A cybercriminal group calling itself Scattered LAPSUS$ Hunters has reportedly leaked millions of records allegedly stolen from multiple Salesforce customers, escalating an ongoing campaign of extortion and data exposure. The group, believed to be an offshoot of Lapsus$, Scattered Spider, and ShinyHunters, claimed responsibility for breaching 39 Salesforce instances and demanded ransom payments to prevent public release of the stolen data.

Details of the Breach and Leak

The leak surfaced on the group’s Tor-based leak site days after Salesforce refused to meet their ransom demands. According to the hackers, the data includes sensitive records belonging to organizations such as Albertsons, Engie Resources, Fujifilm, GAP, Qantas, and Vietnam Airlines.

The attackers initially shared the stolen data with paying subscribers on a surface-web forum before releasing it freely on another clear-net website. Salesforce responded by stating that the incident involved “past or unsubstantiated events” and reaffirmed that its core systems remain uncompromised.

Impact on Affected Organizations

Qantas Airlines

The Australian carrier Qantas confirmed it is working with cybersecurity experts to verify the legitimacy of the leaked data and has obtained a court injunction to limit access to it.

Back in July 2025, Qantas disclosed that a third-party vendor used by its contact center had been breached, exposing data related to six million customers. Stolen information included names, email addresses, phone numbers, dates of birth, and frequent flyer numbers. The airline reiterated that no new information appears to have been compromised beyond what was already reported.

Vietnam Airlines

Similarly, cybersecurity database Have I Been Pwned identified that approximately 7.3 million Vietnam Airlines accounts were leaked. The dataset, reportedly stolen from the airline’s Salesforce instance in June, includes customer names, contact information, birthdates, and loyalty program details.

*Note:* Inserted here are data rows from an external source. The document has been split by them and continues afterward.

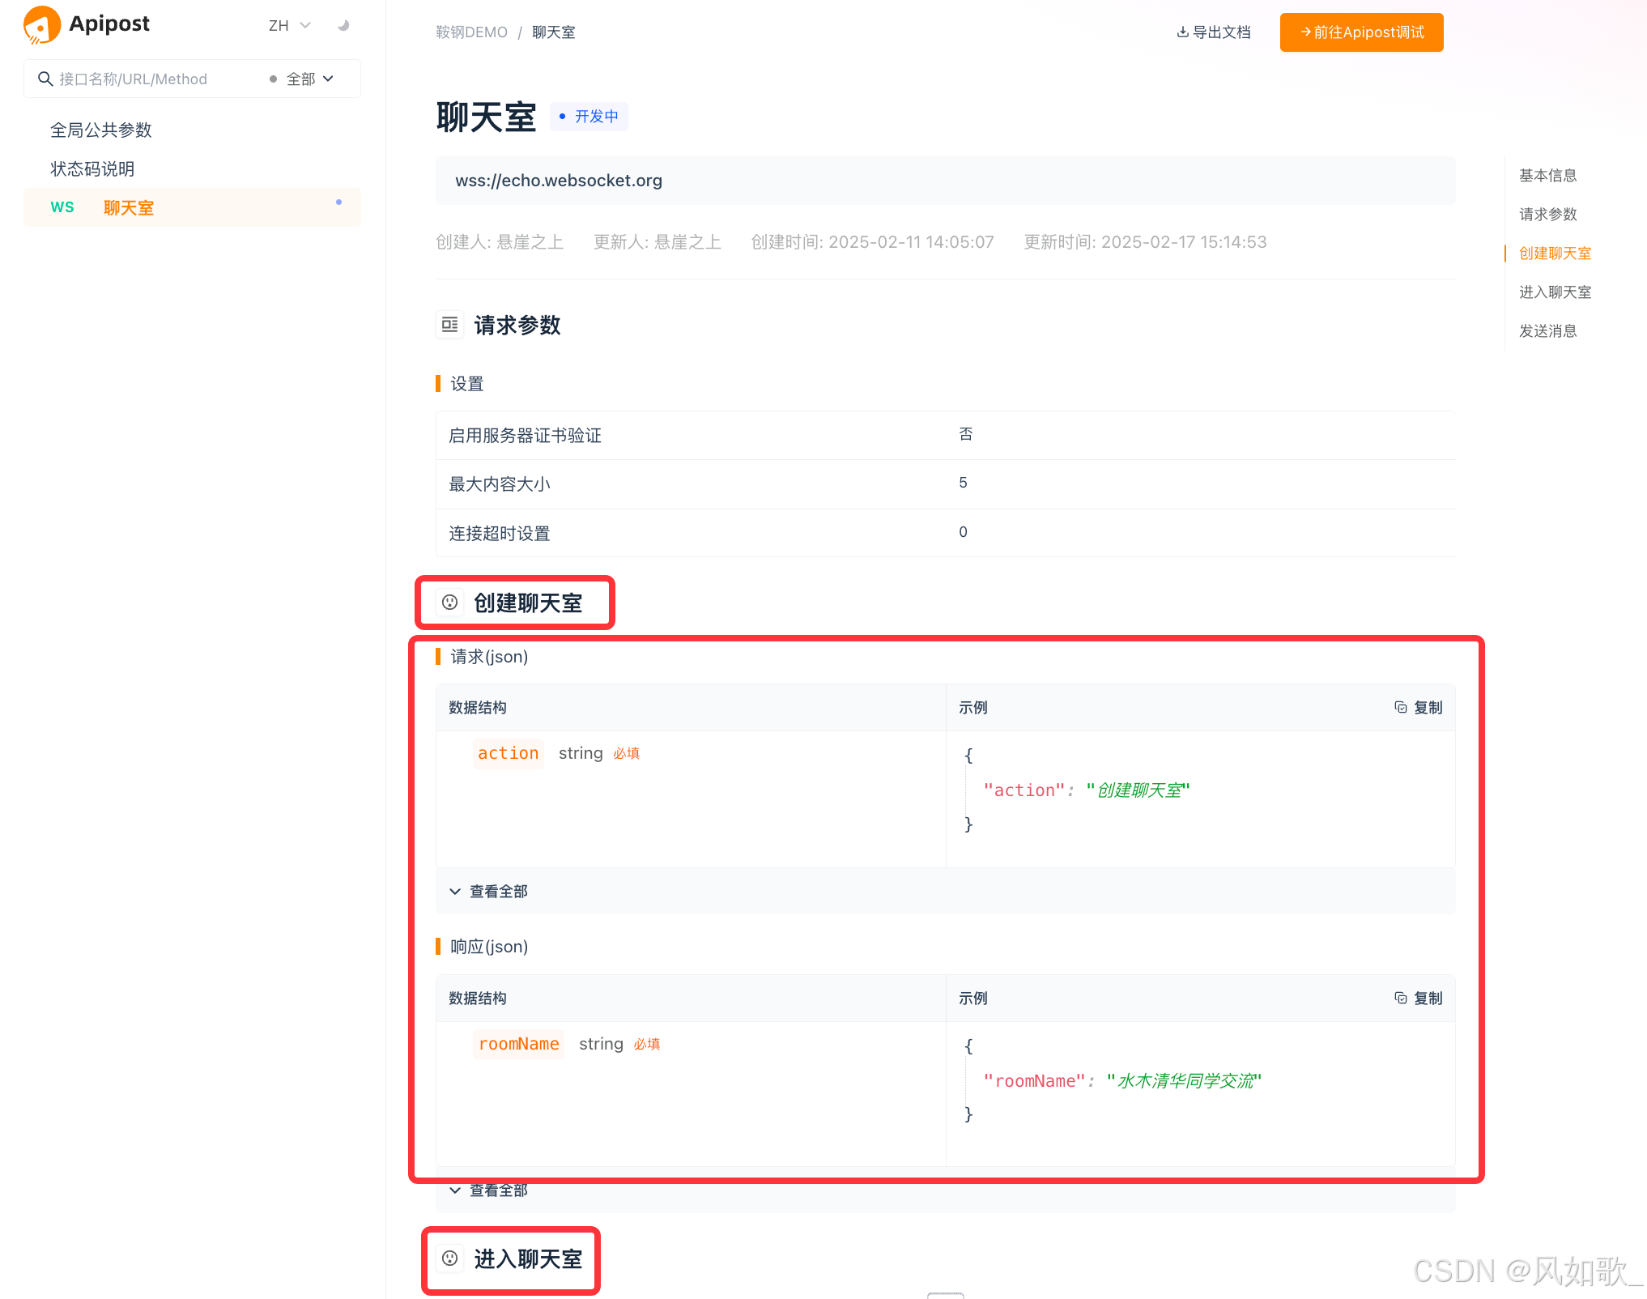The height and width of the screenshot is (1299, 1647).
Task: Navigate to 鞍钢DEMO via the breadcrumb
Action: pos(471,32)
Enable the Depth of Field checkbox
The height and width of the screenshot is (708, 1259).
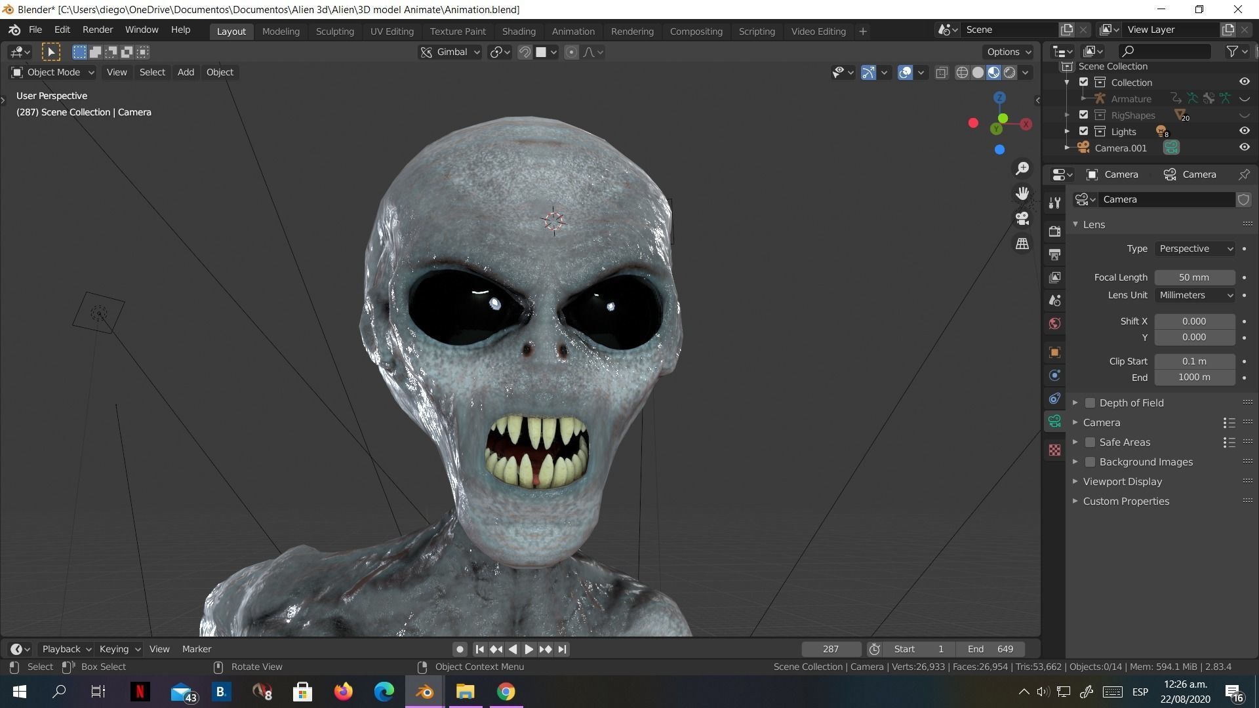(x=1090, y=403)
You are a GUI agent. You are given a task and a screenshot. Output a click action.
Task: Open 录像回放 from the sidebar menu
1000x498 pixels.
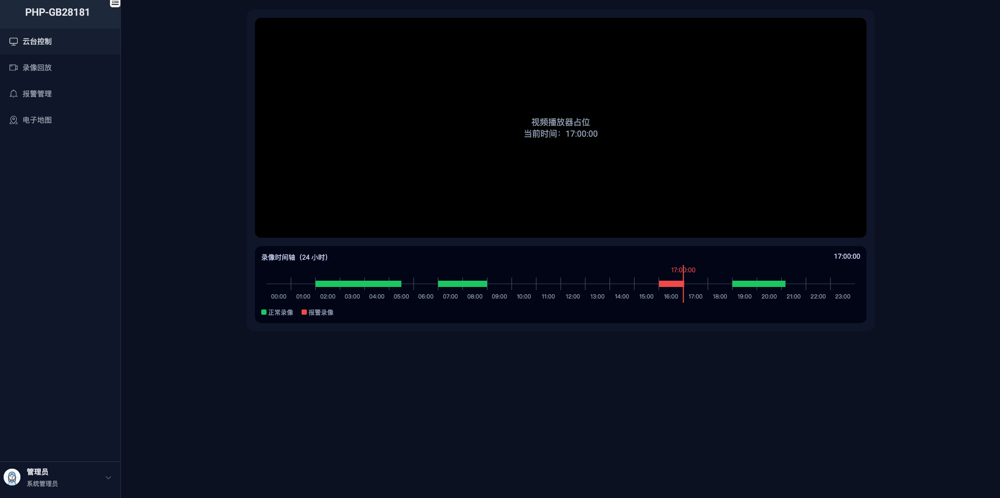click(x=37, y=67)
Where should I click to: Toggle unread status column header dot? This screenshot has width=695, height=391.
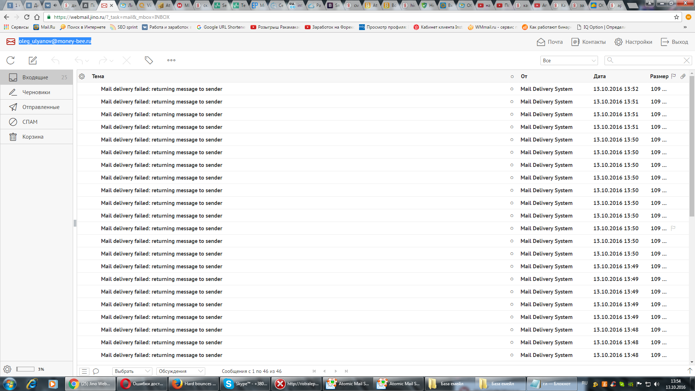(512, 76)
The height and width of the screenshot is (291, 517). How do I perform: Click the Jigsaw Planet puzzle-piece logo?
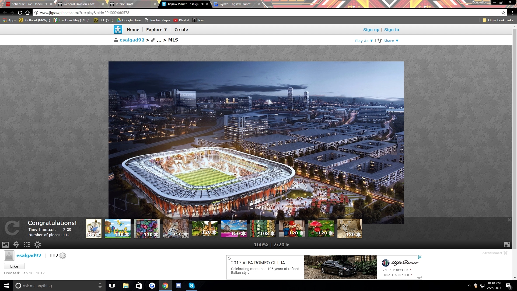118,29
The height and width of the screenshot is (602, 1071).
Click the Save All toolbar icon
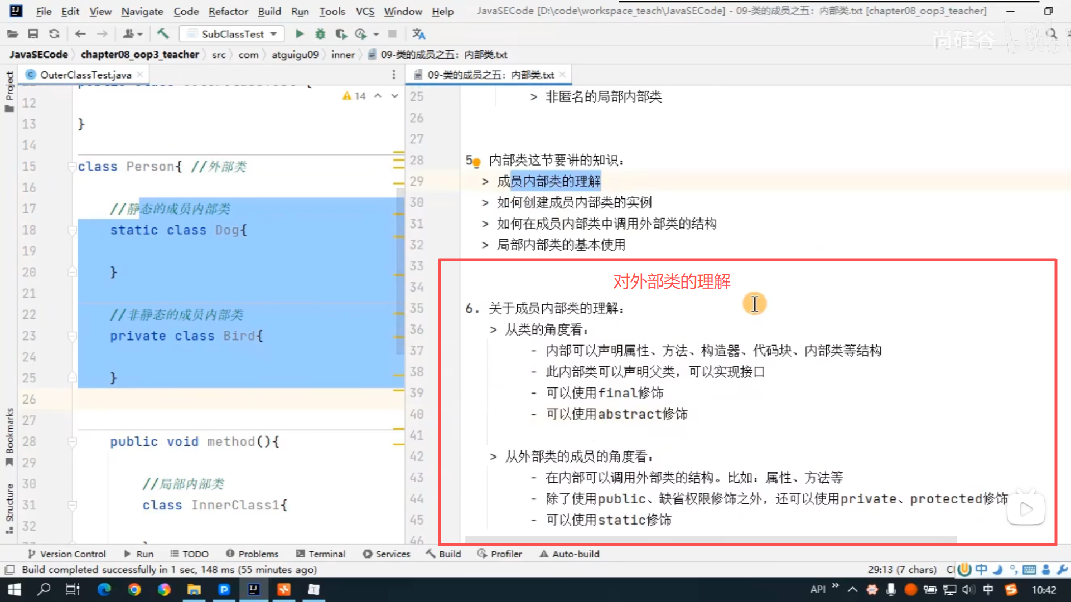click(33, 34)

The Extortion Campaign and Possible Motivations

Despite naming 39 victim organizations, Scattered LAPSUS$ Hunters has only published data belonging to six. When questioned about the missing datasets on their Telegram channel, the hackers claimed they were “unable to leak more data,” suggesting possible technical or strategic reasons.

The group also told DataBreaches.net that some victims had paid ransoms but requested to remain listed on the leak site “for protection” — a statement that remains unverified. Experts note that such contradictory behavior is typical in ransomware and extortion operations, where actors often exaggerate their impact to amplify fear and pressure potential targets.

Broader Context

This campaign follows a recent claim by the same group that they had stolen 19 million records from Telstra, Australia’s largest telecom provider. Telstra refuted the claim, confirming that the data in question had been scraped from public sources, not from internal systems.

The incident underscores the growing complexity and opportunism of data extortion campaigns, where groups combine stolen information, public data, and fabricated claims to extract ransom payments and attention.